Nel 1951 la catastrofica alluvione della Calabria gli ispira tele drammatiche e già compiute. Si misura con gli effetti del cataclisma che semina distruzione e morte in tutto il Reggino e nella Locride. Nasce la pittura degli alluvionati. Partecipa a rassegne nazionali e internazionali. Ottiene un riconoscimento a Mosca.
Dopo l’alluvione e le relative scene di devastazione e morte, subisce il fascino di Dea Morte, dei Cavalieri dell’Apocalisse e delle donne conchiglie, nei cui confronti insiste la sua ricerca. Tutti simboli di eterne e misteriose leggende. Partecipa, insieme ad artisti come Guttuso, De Chirico, Morandi, alla Mostra Internazionale d’Arte Contemporanea, organizzata dall’UNAC (United Nations Appeal for Children) insieme all’UNESCO, inaugurata da Einaudi, al Palazzo delle Esposizioni a Roma. L’ambasciatore inglese acquista una sua opera: una madre con i suoi due bambini morta nel tentativo di oltrepassare la Cortina di Ferro. A Roma visita a lungo la Cappella Sistina, a Firenze Masaccio, ad Arezzo Piero Della Francesca.
Sempre sulla scia del crudo espressionismo dinamico, la sua pittura assume un naturalismo materiale con le stupende nature morte caratterizzate da cromia a volte violenta e da segmenti di produzione legati alla rivisitazione dei suoi più amati maestri.
Comizi, resistenza, attivisti, aspetti caratterizzanti la guerra fredda: sono temi dominanti. L’ambasciatore inglese lo invita a Berlino ovest per illustrare con manifesti il dramma dei profughi e la repressione d’Ungheria. Uno dei temi proposti: una bambina col nome scritto sul cartoncino pendente al collo cerca di oltrepassare la Cortina di ferro. Vince il primo premio a Zagabria con “Le giornate di Budapest”. Ha soli 26 anni quando il Sovrintendente ai Beni Culturali di Reggio Calabria gli mette a disposizione i locali del Museo della Magna Grecia per una personale che si protrarrà per tre mesi. Espone 200 opere dell’ultimo decennio.

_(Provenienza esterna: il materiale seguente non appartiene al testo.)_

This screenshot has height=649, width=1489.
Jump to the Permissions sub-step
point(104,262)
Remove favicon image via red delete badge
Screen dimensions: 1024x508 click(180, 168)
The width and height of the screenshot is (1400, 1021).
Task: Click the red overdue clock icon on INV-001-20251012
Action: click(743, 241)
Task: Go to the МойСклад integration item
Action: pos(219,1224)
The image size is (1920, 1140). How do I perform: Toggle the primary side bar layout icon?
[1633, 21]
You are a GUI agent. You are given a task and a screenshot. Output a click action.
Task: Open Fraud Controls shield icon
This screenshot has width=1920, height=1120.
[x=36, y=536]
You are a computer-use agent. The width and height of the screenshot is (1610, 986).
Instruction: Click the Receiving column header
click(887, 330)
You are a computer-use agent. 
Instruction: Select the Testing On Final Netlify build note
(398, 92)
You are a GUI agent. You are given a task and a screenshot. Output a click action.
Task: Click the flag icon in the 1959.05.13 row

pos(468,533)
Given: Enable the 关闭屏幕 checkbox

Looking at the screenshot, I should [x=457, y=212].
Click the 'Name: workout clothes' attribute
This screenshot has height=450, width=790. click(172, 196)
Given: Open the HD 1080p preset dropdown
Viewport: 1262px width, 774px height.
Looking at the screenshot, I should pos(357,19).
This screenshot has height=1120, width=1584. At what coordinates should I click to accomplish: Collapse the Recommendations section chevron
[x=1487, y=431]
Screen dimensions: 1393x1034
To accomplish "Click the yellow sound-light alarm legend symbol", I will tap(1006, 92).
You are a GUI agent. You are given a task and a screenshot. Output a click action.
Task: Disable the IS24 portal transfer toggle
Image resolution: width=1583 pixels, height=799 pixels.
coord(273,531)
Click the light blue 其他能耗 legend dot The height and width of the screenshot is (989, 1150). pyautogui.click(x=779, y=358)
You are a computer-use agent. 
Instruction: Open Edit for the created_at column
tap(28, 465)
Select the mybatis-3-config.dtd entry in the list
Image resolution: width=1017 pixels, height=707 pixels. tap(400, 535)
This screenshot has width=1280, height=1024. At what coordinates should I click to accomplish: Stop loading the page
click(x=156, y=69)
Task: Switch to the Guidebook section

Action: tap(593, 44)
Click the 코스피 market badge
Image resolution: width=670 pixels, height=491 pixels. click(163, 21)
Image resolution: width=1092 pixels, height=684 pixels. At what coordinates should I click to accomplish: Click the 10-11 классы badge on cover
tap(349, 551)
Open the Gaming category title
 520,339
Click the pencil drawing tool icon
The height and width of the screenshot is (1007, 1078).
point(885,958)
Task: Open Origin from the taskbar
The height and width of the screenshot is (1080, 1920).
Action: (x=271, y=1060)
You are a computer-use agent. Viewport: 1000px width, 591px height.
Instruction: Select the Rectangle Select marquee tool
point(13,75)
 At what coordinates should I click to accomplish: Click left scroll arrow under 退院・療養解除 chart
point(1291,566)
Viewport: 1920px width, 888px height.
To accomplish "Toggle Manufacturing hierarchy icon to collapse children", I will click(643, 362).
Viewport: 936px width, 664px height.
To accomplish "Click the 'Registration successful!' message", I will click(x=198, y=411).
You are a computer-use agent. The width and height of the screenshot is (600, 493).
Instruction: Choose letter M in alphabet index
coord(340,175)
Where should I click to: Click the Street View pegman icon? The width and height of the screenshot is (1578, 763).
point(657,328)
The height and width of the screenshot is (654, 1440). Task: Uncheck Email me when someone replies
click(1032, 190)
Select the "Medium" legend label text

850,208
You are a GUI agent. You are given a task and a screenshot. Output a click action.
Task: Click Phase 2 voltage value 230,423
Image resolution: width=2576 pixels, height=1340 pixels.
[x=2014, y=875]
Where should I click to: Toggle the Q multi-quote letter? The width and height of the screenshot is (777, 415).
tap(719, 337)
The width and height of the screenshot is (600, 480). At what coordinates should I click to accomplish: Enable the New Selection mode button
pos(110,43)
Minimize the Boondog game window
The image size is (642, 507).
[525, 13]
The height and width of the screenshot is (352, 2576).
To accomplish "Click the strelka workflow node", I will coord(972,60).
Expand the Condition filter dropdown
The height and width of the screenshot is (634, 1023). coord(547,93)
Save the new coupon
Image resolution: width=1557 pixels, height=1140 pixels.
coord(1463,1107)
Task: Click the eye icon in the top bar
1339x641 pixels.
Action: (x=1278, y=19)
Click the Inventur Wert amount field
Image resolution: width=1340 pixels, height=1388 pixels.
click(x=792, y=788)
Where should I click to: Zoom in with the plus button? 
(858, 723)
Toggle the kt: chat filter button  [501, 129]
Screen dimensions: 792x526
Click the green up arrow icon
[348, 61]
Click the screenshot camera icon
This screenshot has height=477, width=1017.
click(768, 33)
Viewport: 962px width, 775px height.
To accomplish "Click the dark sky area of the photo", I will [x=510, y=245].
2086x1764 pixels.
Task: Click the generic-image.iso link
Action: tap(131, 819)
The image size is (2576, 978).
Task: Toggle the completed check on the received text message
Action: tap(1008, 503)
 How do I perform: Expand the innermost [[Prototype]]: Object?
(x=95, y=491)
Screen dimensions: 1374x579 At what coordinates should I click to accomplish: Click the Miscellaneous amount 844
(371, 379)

Eugenio Montale scrive di lui sul “Corriere della Sera”. Ed è il primo vero successo: viene invitato a Roma, Milano, Ginevra e Zurigo.
Sperimenta una serie di effetti geometrici, dal cubo e dal poliedro più generalizzato alle gocce d’acqua e alle astratte fantasie con paesaggi architettonici urbani e figure bagnate di luce irreale e di variazioni cromatiche. Costituiscono l’humus della successiva produzione che irromperà in tutta la sua dinamicità col prismatismo solare di Losanna. Da questa visione generano le luminose composizioni lineari di danzatrici (in qualche recensione si parlò di “danza delle linee chiuse”).